◆ Exercise goal ◆
Once the images are set aside, return every entry exactly.

◆ Data shown ◆
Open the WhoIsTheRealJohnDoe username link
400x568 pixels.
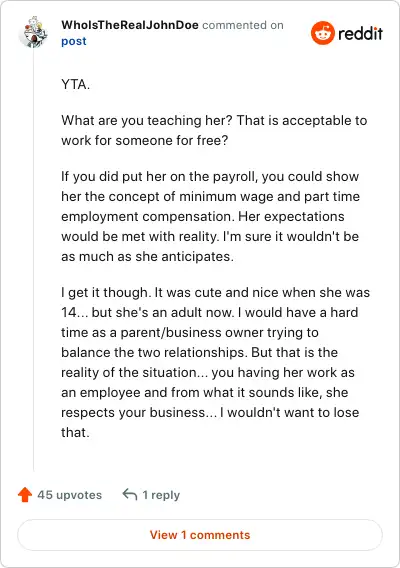tap(130, 25)
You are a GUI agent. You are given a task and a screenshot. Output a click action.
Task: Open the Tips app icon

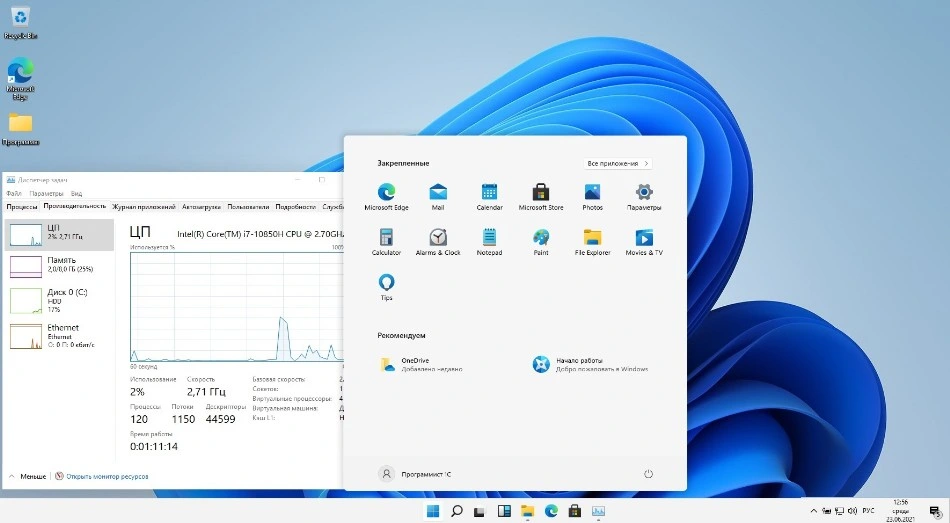386,283
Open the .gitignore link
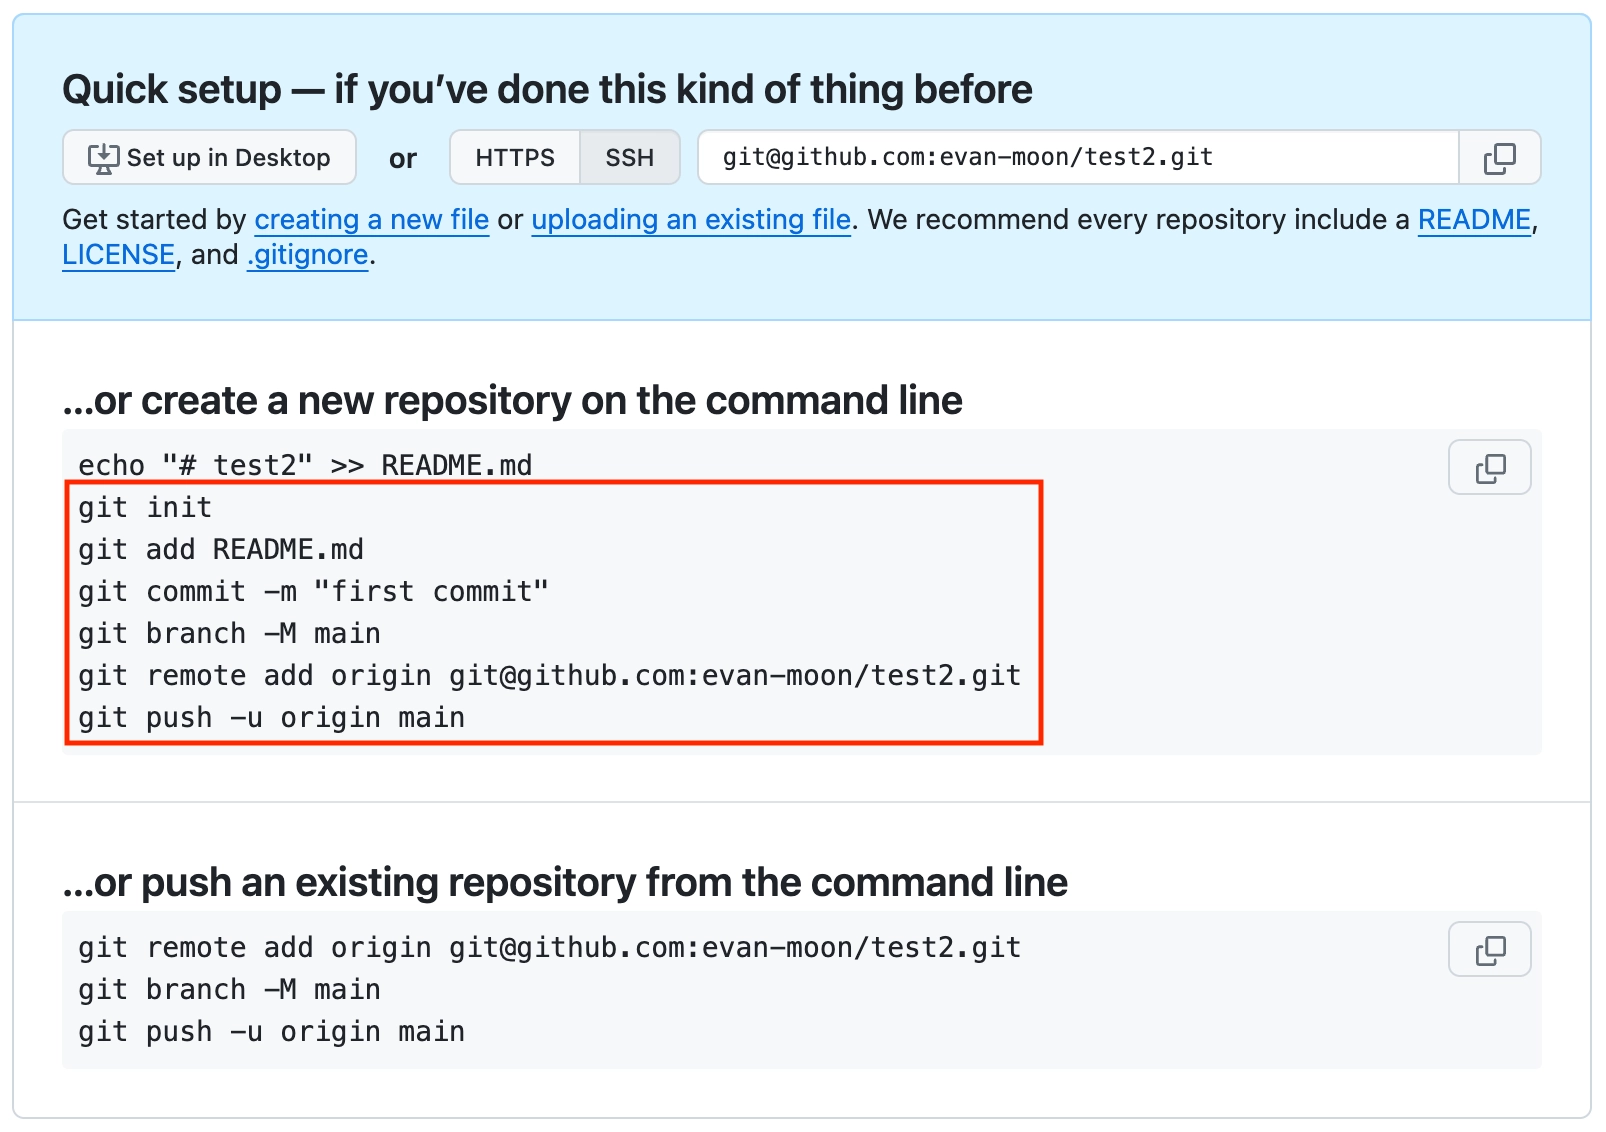Viewport: 1606px width, 1132px height. tap(308, 255)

◆ Reply to the task ◆
Open the WhoIsTheRealJohnDoe username link
400x568 pixels.
tap(130, 25)
You are a GUI agent. You are given a task and a screenshot. Output a click action.
Task: Open the Tips app icon

386,283
Open the .gitignore link
Viewport: 1606px width, 1132px height. tap(308, 255)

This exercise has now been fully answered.